• [TASK DIRECTIONS]: From the records below, copy out exactly the lines from the one containing "Open Wappalyzer settings via gear icon" to the one containing "Click the j.carvalho@airlst.com", both included. Add nothing else.

• [SOURCE DATA]:
====
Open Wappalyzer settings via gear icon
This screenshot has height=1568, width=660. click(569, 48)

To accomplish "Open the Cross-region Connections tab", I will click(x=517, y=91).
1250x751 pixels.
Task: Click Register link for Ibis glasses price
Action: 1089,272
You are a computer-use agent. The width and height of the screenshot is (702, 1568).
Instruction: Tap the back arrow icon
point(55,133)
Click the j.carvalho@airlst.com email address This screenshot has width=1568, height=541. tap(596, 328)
====
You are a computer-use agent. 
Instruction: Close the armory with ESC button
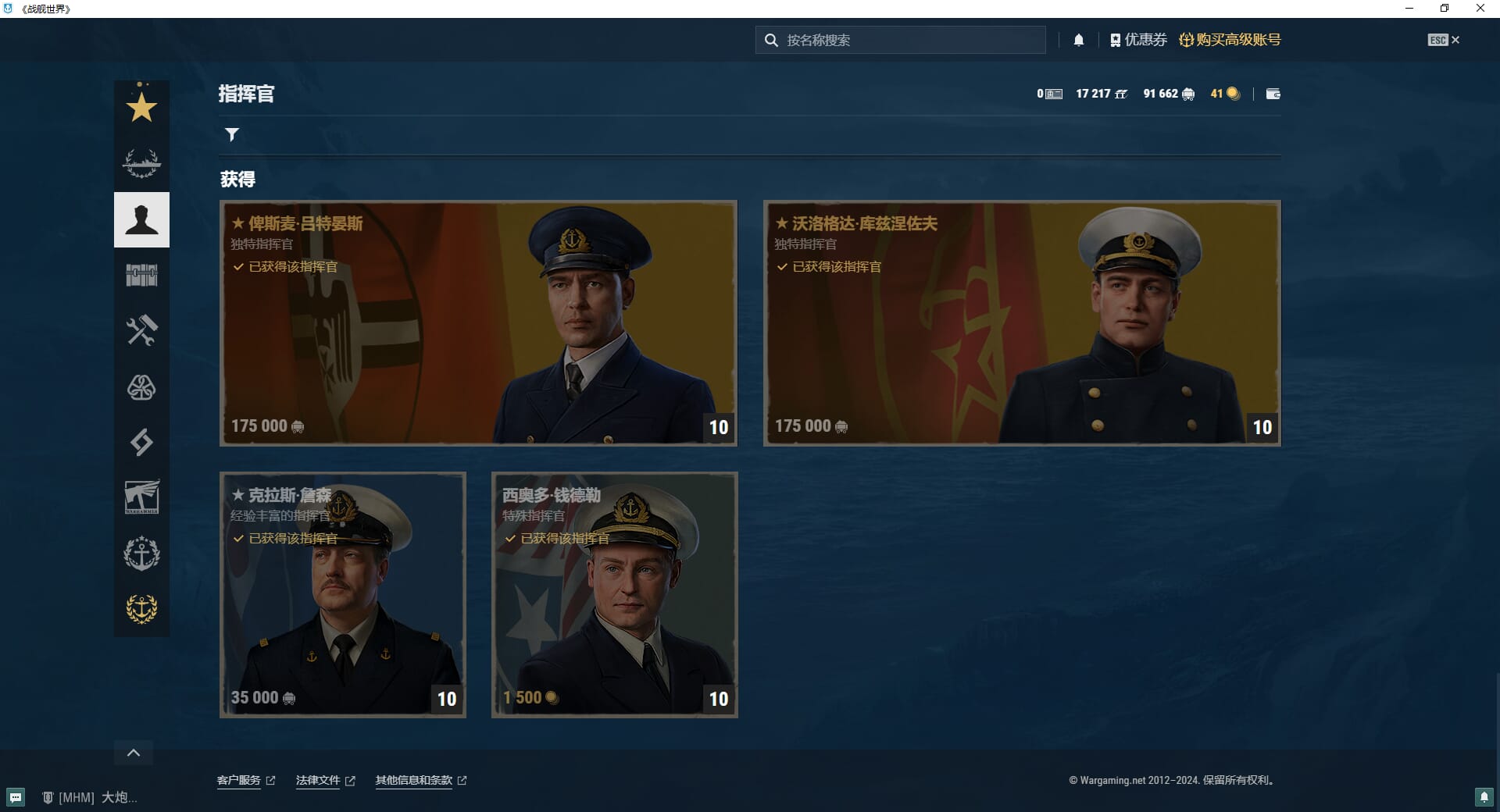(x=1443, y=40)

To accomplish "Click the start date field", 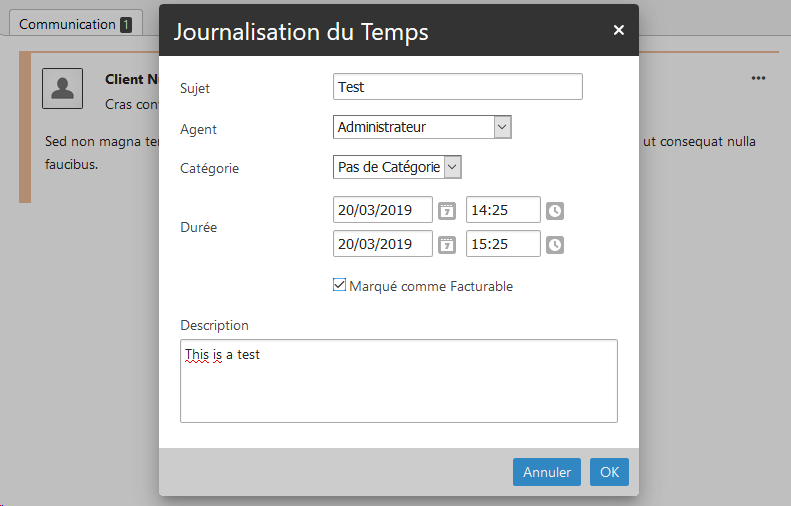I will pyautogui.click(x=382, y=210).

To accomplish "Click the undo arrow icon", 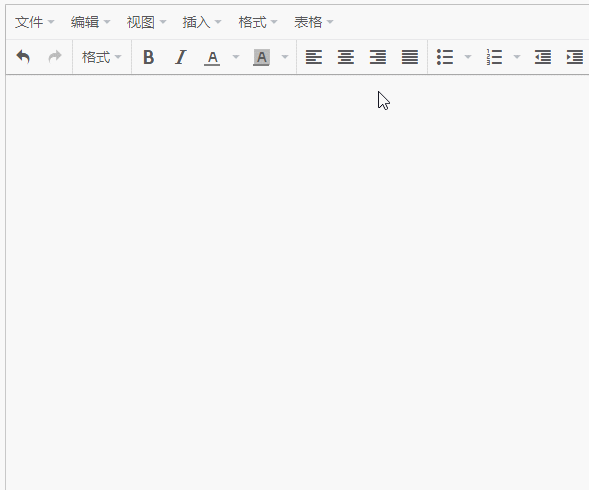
====
• [EXERCISE RESULT]:
Open Wappalyzer settings via gear icon
This screenshot has height=1568, width=660. click(569, 48)

To accomplish "Open the Cross-region Connections tab", I will click(x=517, y=91).
1250x751 pixels.
Task: Click Register link for Ibis glasses price
Action: 1089,272
You are a computer-use agent. The width and height of the screenshot is (702, 1568).
Instruction: Tap the back arrow icon
point(55,133)
Click the j.carvalho@airlst.com email address This screenshot has width=1568, height=541. tap(596, 328)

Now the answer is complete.